AMBON, Siwalimanews – Pernyataan “perang” dari Gubernur Murad Ismail terhadap kebijakan yang merugikan masyarakat Maluku langsung direspons oleh Menteri Kelautan dan Perikanan, Susi Pudjiastuti.

Menteri Susi tak menanggapi langsung kritikan keras gubernur. Namun ia mengutus tim khusus dari Kementerian Kelautan dan Perikanan (KKP) untuk bertemu dengan gubernur, hari ini Kamis (5/9).

Tim utusan Menteri Susi masing-masing; Sekretaris Jenderal KKP Nilanto Perbowo, Dirjen Perikanan Tangkap KKP M Zulfickar Mochtar, Dirjen Pengawasan Sumber Daya Kelautan dan Perikanan Agus Suherman, serta staf khusus Satgas 115 Yunus Husein.

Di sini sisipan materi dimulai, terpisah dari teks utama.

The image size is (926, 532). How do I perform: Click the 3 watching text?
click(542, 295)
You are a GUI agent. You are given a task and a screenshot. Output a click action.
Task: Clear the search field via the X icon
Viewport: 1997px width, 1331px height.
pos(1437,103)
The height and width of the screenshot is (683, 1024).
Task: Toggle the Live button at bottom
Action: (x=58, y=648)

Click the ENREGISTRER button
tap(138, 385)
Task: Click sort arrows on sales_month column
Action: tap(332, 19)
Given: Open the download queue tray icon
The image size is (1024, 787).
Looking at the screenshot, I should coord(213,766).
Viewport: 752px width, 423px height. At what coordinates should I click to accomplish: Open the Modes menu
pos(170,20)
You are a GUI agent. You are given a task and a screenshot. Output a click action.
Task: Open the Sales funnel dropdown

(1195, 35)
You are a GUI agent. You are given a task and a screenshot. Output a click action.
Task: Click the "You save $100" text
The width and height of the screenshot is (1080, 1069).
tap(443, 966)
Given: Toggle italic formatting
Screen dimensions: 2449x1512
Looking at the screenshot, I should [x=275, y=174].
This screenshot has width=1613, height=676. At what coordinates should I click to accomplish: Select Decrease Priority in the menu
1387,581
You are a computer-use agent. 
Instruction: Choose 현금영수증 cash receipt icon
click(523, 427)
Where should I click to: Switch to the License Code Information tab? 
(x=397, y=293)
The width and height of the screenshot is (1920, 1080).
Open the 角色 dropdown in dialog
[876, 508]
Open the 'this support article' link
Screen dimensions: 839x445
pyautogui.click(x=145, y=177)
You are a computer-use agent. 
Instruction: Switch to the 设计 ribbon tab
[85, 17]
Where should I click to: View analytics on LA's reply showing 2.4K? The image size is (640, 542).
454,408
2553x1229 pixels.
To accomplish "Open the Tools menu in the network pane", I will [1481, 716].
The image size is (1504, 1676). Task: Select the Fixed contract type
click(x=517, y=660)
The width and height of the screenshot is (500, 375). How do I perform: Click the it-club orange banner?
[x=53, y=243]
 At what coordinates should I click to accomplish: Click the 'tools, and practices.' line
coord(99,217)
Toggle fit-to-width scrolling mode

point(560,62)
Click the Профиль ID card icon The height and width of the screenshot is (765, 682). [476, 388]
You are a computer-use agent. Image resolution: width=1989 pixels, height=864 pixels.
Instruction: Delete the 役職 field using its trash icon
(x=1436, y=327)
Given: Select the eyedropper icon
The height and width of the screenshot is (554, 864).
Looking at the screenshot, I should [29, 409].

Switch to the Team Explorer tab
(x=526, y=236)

“Jadi kedatangan tim dari KKP terkait dengan dengan pernyataan gubernur yang menyatakan perang melawan Menteri Susi,” kata Kepala Dinas Kelautan dan Perikanan Maluku, Romelus Far-Far kepada Siwalima di Kantor Gubernur Maluku, Rabu (4/9).

Kedatangan tim ini, kata Far-Far, akan membicarakan apa yang menjadi keinginan gubernur, dan masyarakat Maluku.

Baca Juga: PLN Janji Perbaiki Tiang Listrik di Mangga Dua

“Mereka berencana bertemu dengan pak gubernur pada Kamis 5 September untuk mengkomunikasikan keinginan pak gubernur. Agenda kedatangan tim dari KKP hanya itu,” jelasnya.

Ditanya soal keinginan gubernur untuk melakukan sasi laut Maluku sebagai protes atas kebijakan Menteri Susi yang merugikan Maluku, Fa-Far mengatakan, hal itu akan dibicarakan nanti dengan pihak-pihak terkait soal regulasinya.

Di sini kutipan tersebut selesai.